Market surveillance is the mechanism by which member state authorities check that products sold in the EU are compliant with the union’s various regulations and standards, such as the machinery directive (covering product safety) and environmental legislation, such as emissions requirements.

As with the Machinery Directive, the EU doesn’t directly enforce market surveillance. Instead, it sets the framework, the final deliverable, and the benchmarks, which are then implemented and enforced by member states. In some member states, like Germany, enforcement is carried out by the country’s different federal states; in others, such as France, national agencies implement market surveillance. Different regulatory requirements may be enforced by different types of public bodies: some by environment agencies, some by customs, others by occupational or public health bodies.

With this much variance in how machinery is checked, having a clear framework for market surveillance is vital. So far, market surveillance has been focussed more on the safety of consumer goods.

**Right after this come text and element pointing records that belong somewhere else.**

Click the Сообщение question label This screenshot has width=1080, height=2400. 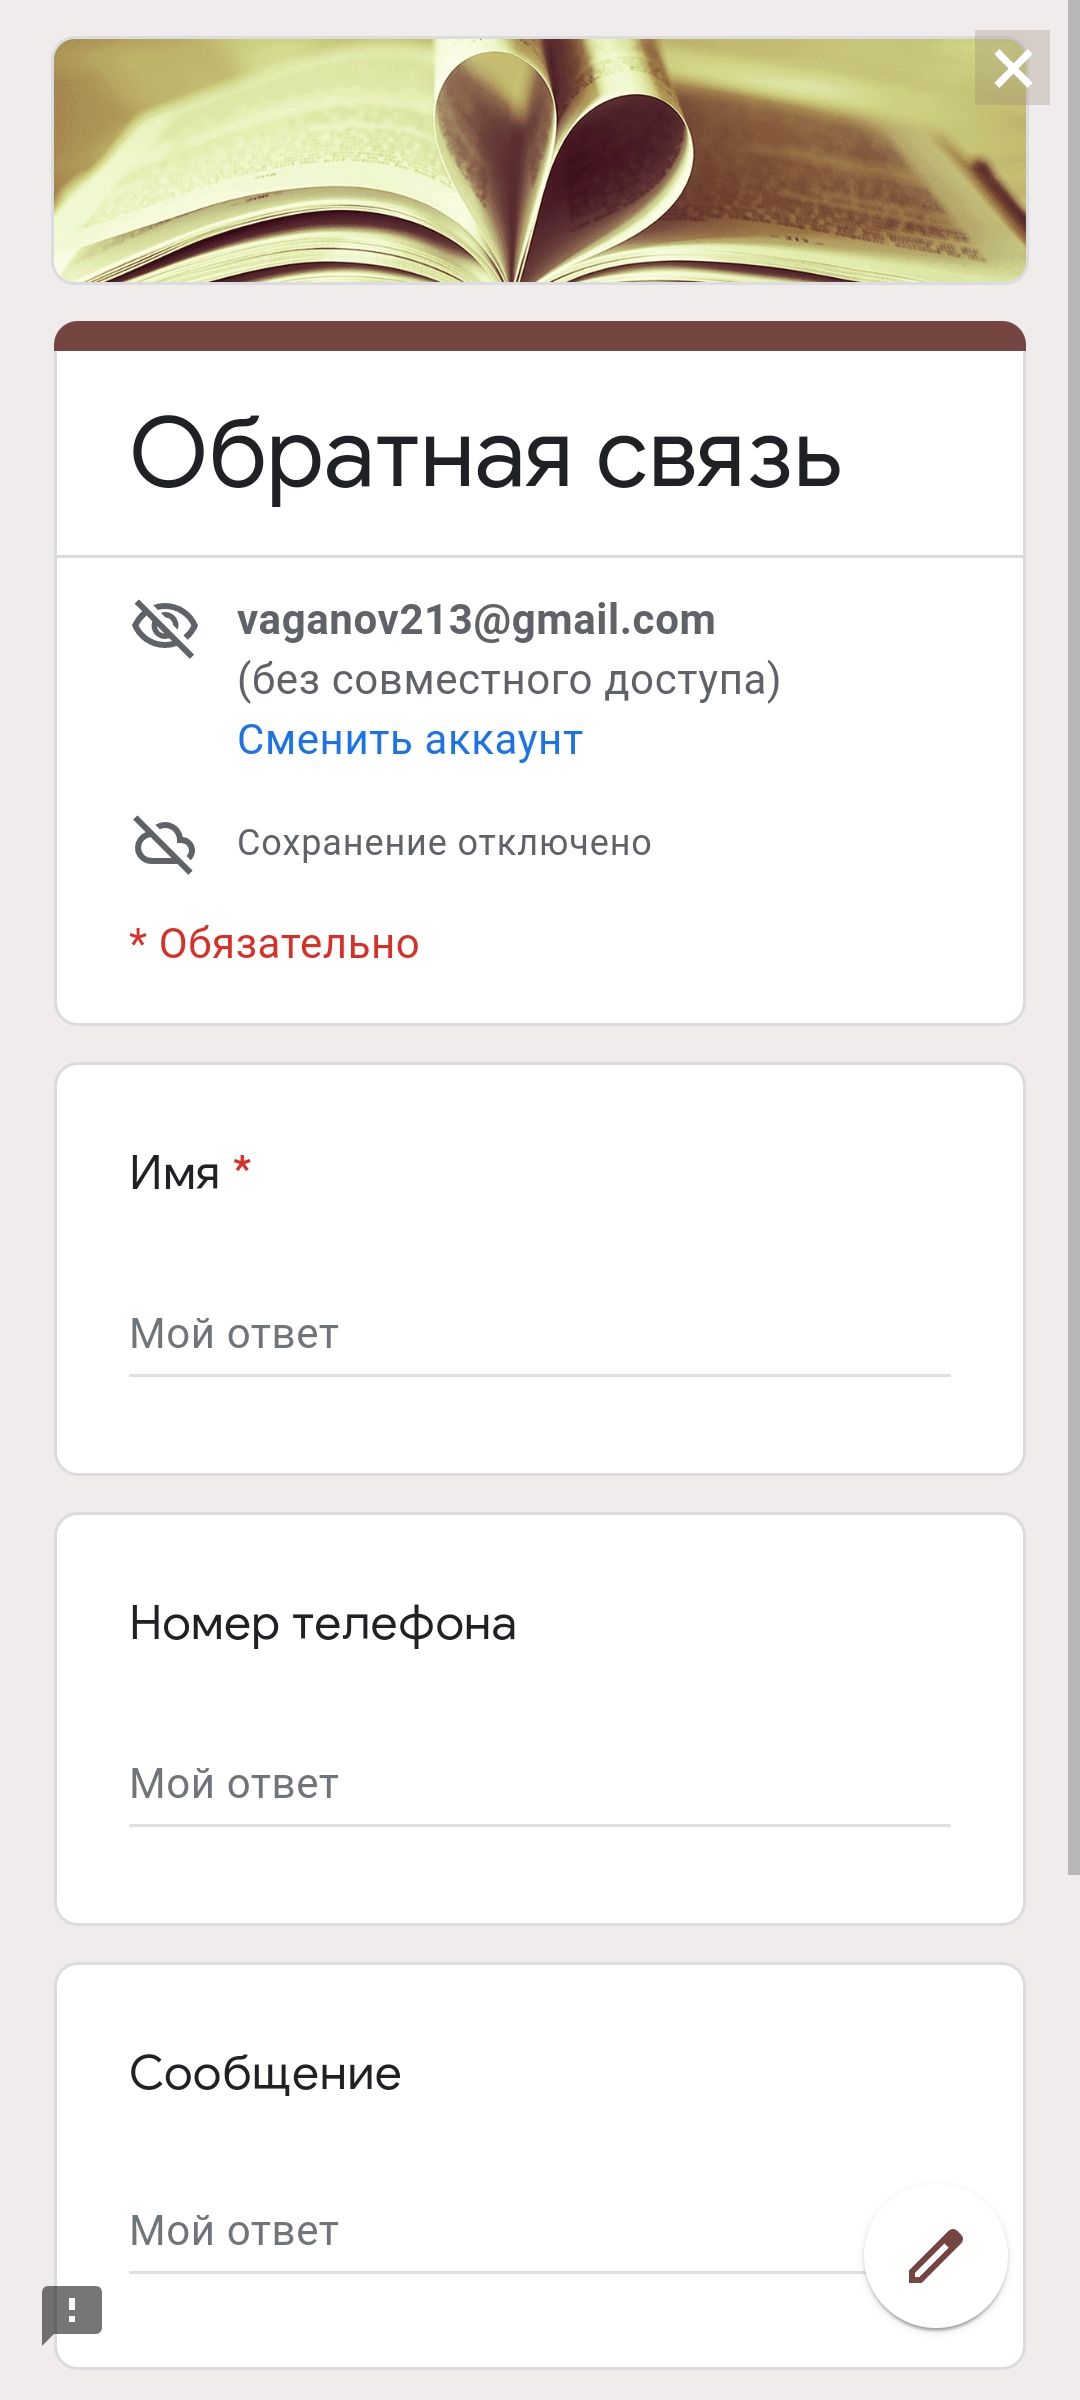266,2073
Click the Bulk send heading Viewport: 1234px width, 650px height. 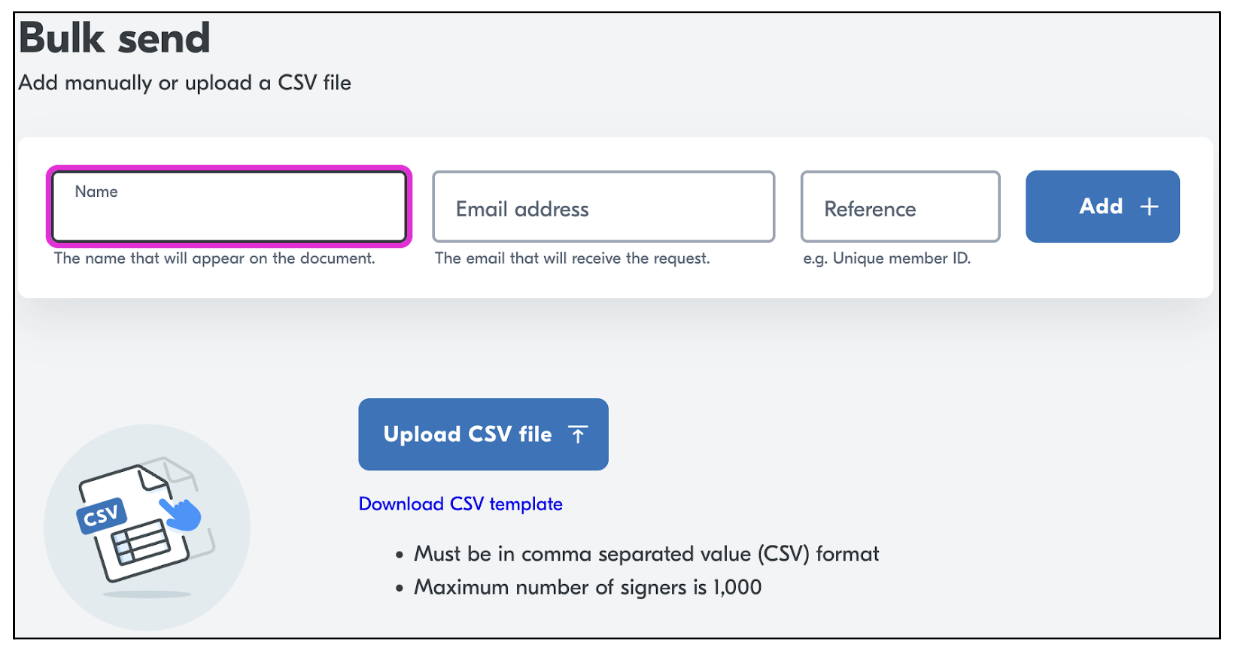[x=114, y=38]
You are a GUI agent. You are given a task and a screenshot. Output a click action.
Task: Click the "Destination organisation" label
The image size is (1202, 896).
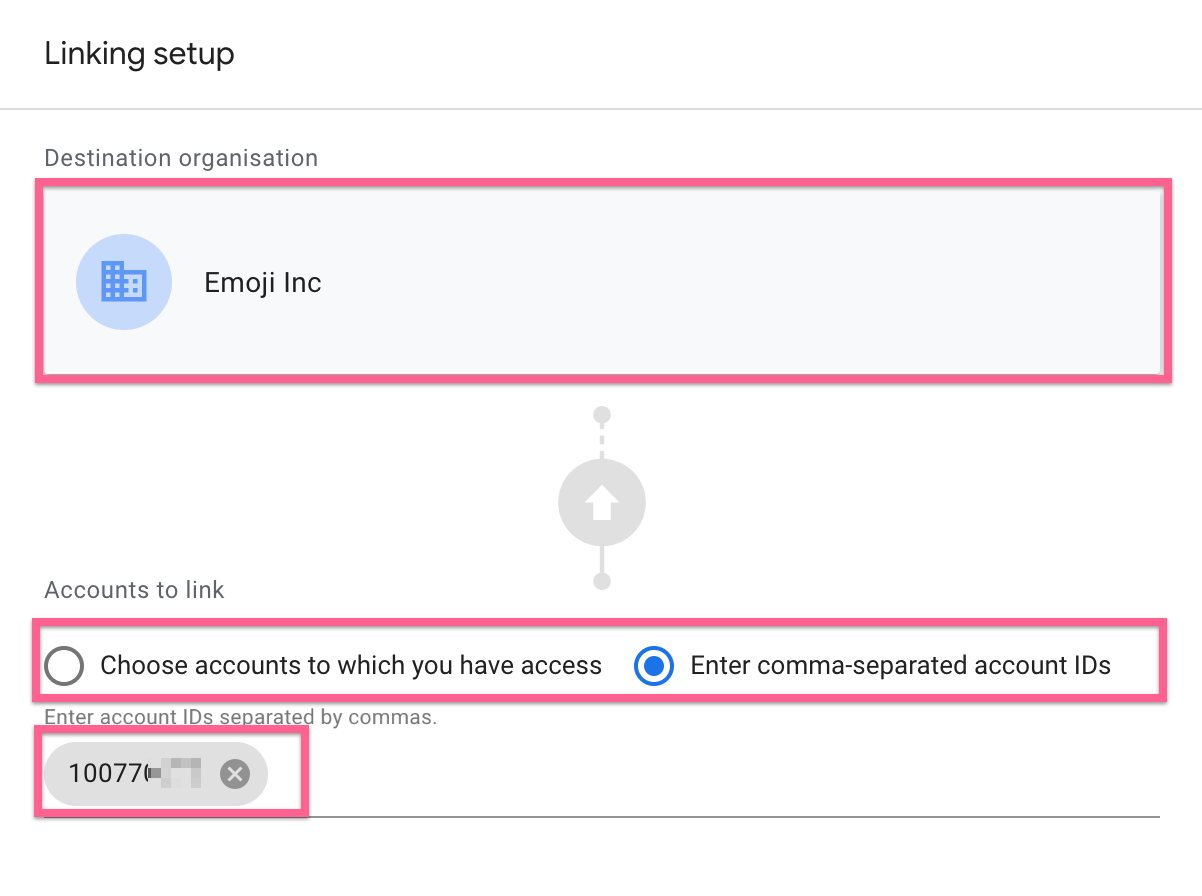[181, 158]
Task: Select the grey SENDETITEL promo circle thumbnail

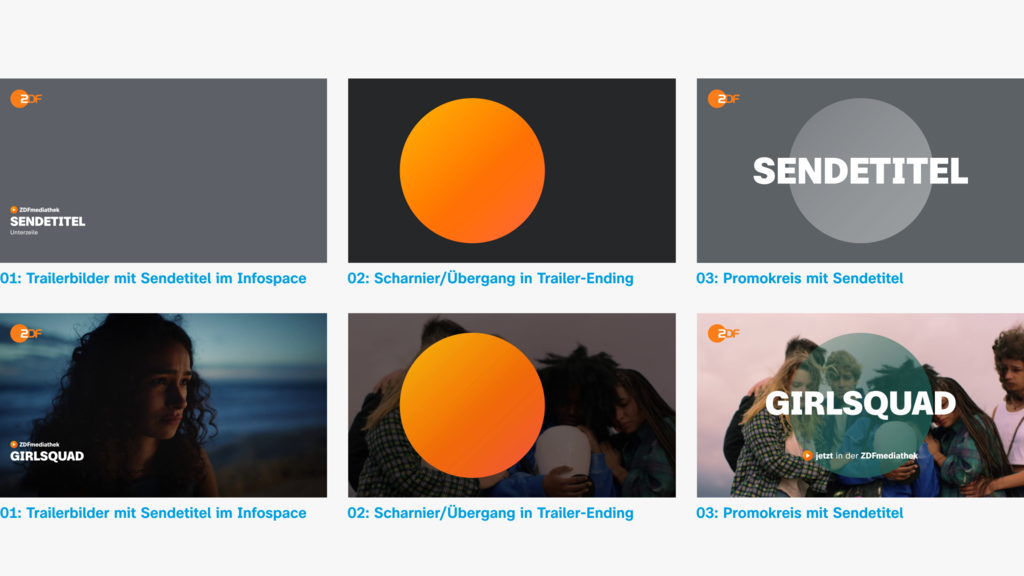Action: click(x=860, y=170)
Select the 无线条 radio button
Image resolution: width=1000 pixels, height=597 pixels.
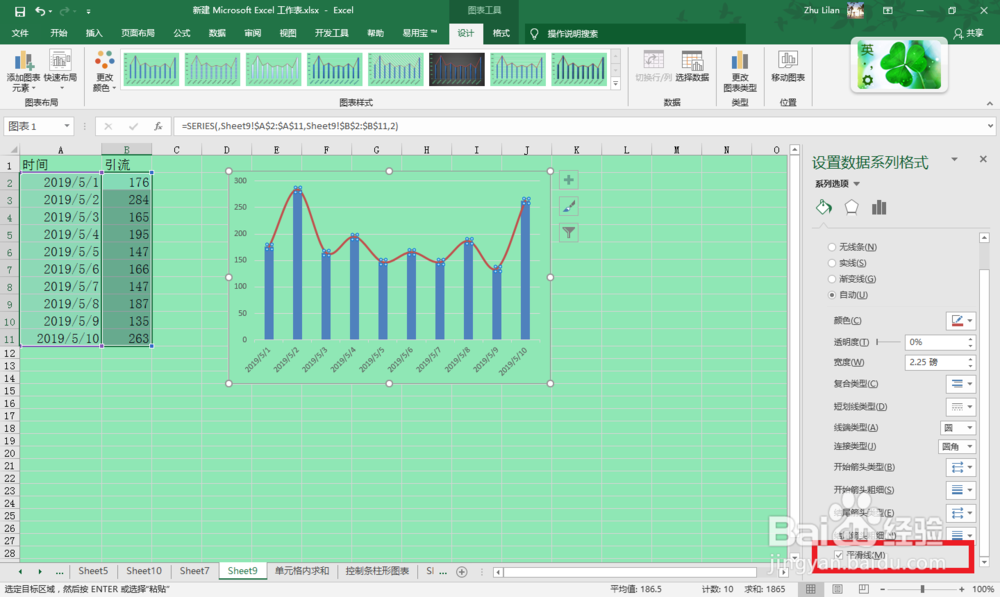[832, 247]
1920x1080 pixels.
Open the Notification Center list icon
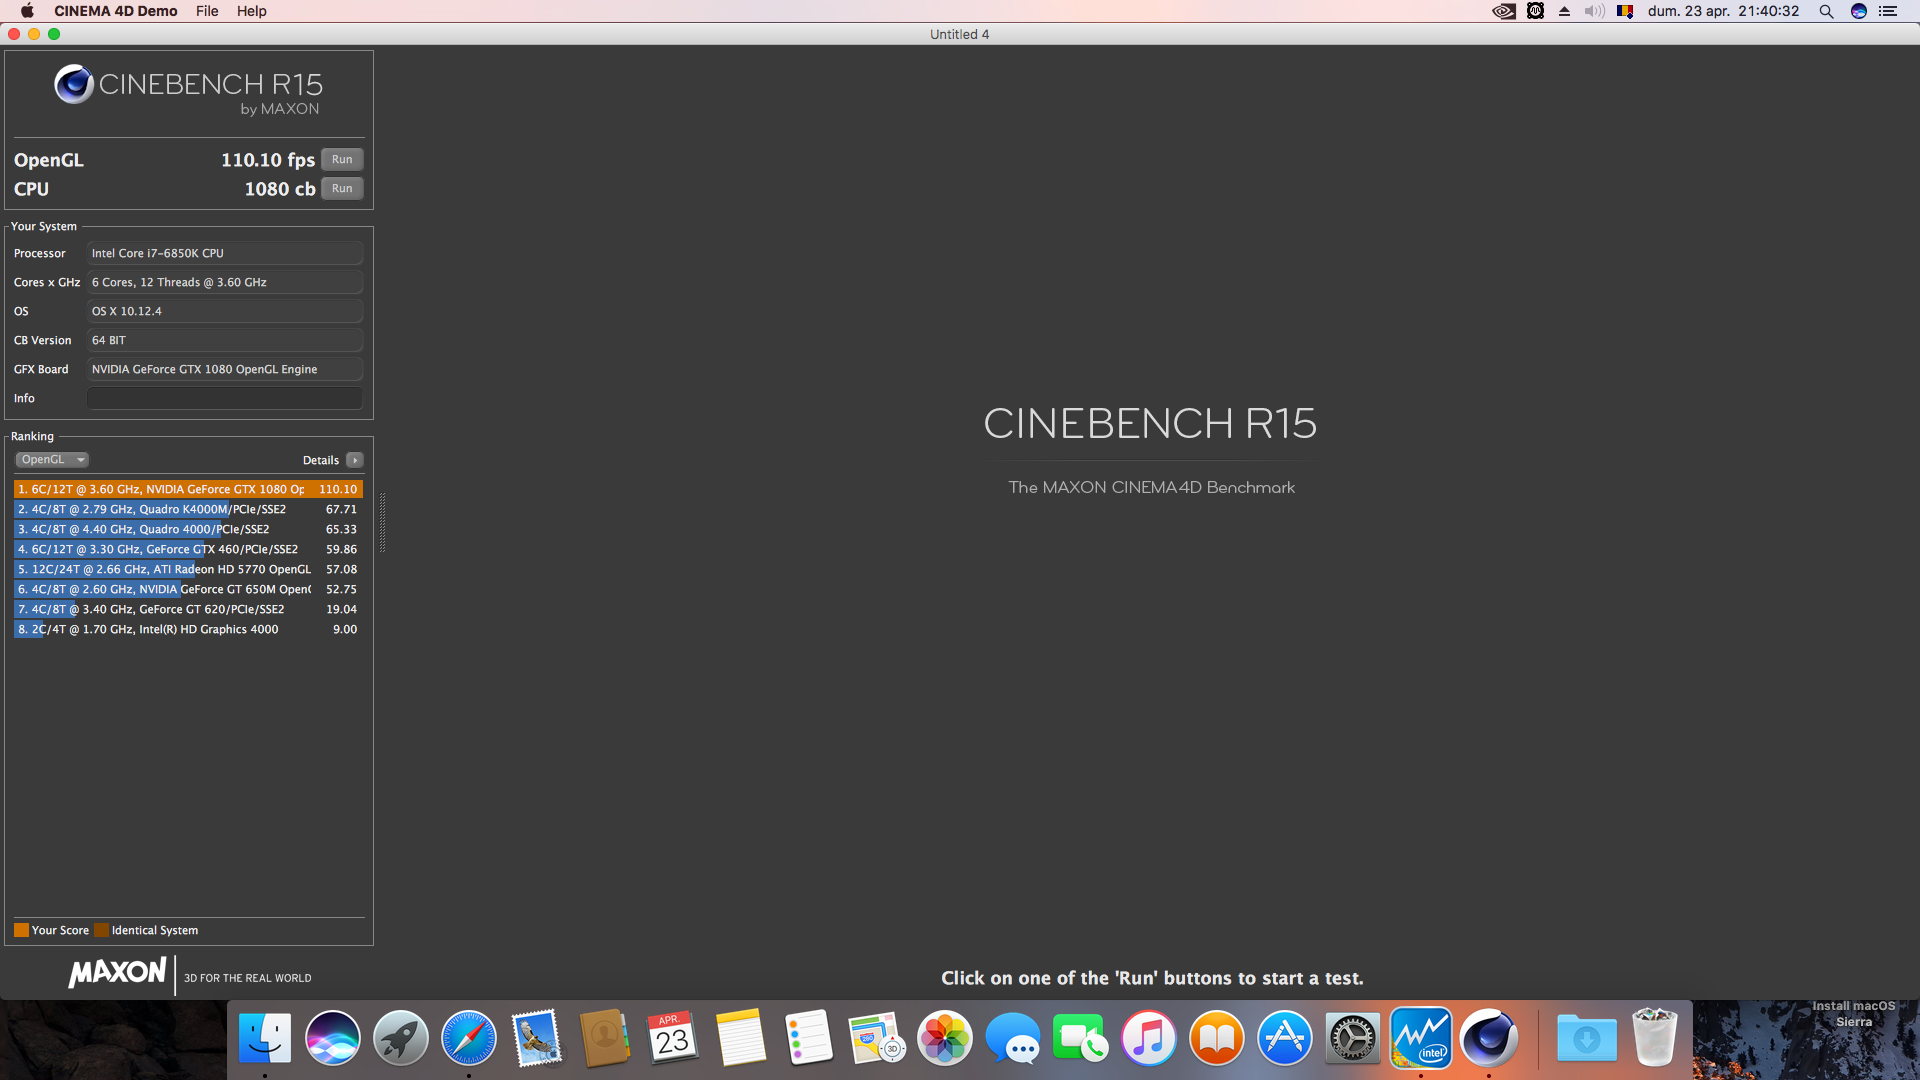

Given the risks and value associated with heavy machinery, it is a mistake not to take an EU-wide approach to them.

The FEM, CECE and the other associations have been working within the EU’s often difficult bureaucracy to make sure a sensible proposal is adopted. Within the EU, proposals are put forward by the European Commission, and then voted on by the directly elected EU parliament and by the European Council, representing member states. When the EU Commission put forward a new market surveillance package in February 2013, the associations supported it, and worked with the European parliament to refine it, making sure industry’s concerns were addressed in the version moved forward by parliament.

The problem came with the move to the European Council. The other proposal of the package, on consumer product safety, included rules on indication of origin labelling. The Council is roughly split between southern countries like Italy and France that support provisions on issues like labelling food stuffs (like regional cheeses) and northern countries like the UK and Germany, which are less keen.

The trade associations, representing capital goods manufacturers, would not be directly affected by this. They have, however, expressed frustration that it is delaying vital work on improving safety and ensuring fair competition. They suggest splitting the package to as to move the market surveillance proposal forward. That seems like a very sensible approach.